Zapanowała na chwilę cisza, jak gdyby w oczekiwaniu dalszych słów nowego prezydenta, którą przerwała dopiero uwaga Davida:

— Na stanowiskach kierowniczych fachowość nie jest najważniejsza. Jednak uważam za niezbędne obsadzenie średnich i niższych stanowisk ludźmi wykwalifikowanymi.

— I ja tak sądzę — kiwnął głową z aprobatą Mellon.

— Czyli proponują panowie przejęcie całego aparatu policyjnego w spadku po Godstonie? — sprecyzował Kruk.

— Powiedzmy, nie całego — zastrzegł się pośpiesznie David.

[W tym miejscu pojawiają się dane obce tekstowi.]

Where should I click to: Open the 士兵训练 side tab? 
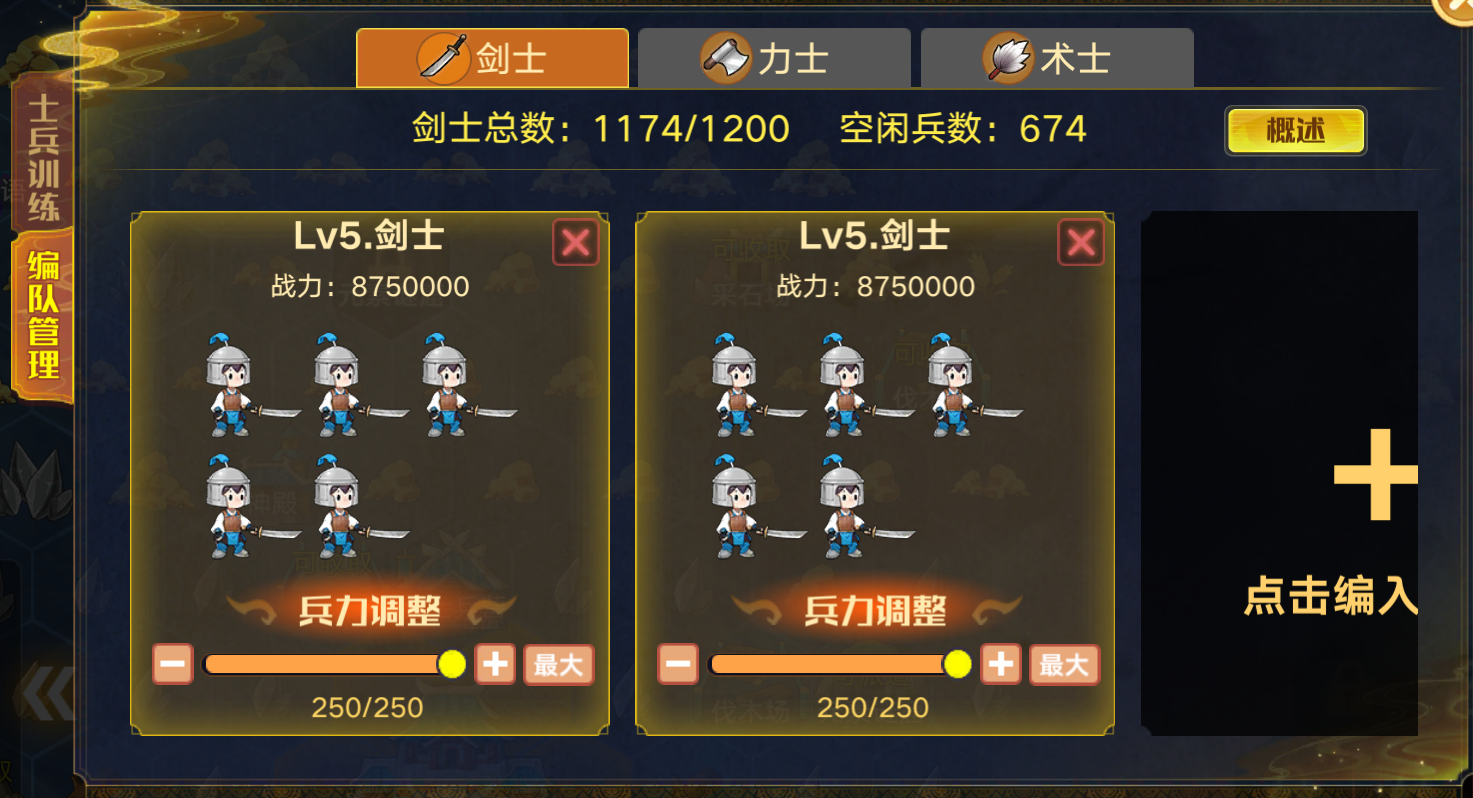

— Elementy zdemoralizowane przez Summersona, szczególnie znienawidzeni szpicle, brutale, łowcy łapówek, zausznicy Godstona i agenci — nadzorcy w zakładach — nie powinni wrócić do policji — rzekł Green. — Jednak wielu policjantów to ludzie karni, sprężyści, zdyscyplinowani, którzy jeśli znajdą się pod właściwym kierownictwem, będą z pełnym oddaniem pracować dla nowego rządu.

— Póki nie zjawi się inny… — dorzucił z ironią Mallet, otaczając się kłębami dymu.

— Dlatego trzeba, oprócz funkcjonariuszy starej policji, powołać również nowych ludzi — odparł natychmiast Green. — Byliby to ludzie moi i Mellona, jak również pańscy ludzie, panie Mallet. Sądzę, że zaraz potem można powołać czarną policję.

— Co ty pleciesz? — ofuknął go Mellon.

— Stworzenie policji murzyńskiej zostało już zatwierdzone przez prezydenta Kruka — powiedział spokojnie John, z satysfakcją obserwując piorunujące wrażenie, jakie wywierają jego słowa na Mellonie i Davidzie.

— Kiedy?

— Trzy dni temu. W czasie pierwszych starć, na godzinę przed wyłączeniem centralnego reaktora — wyjaśnił Roche.

— Ależ wówczas jeszcze Summerson był u władzy!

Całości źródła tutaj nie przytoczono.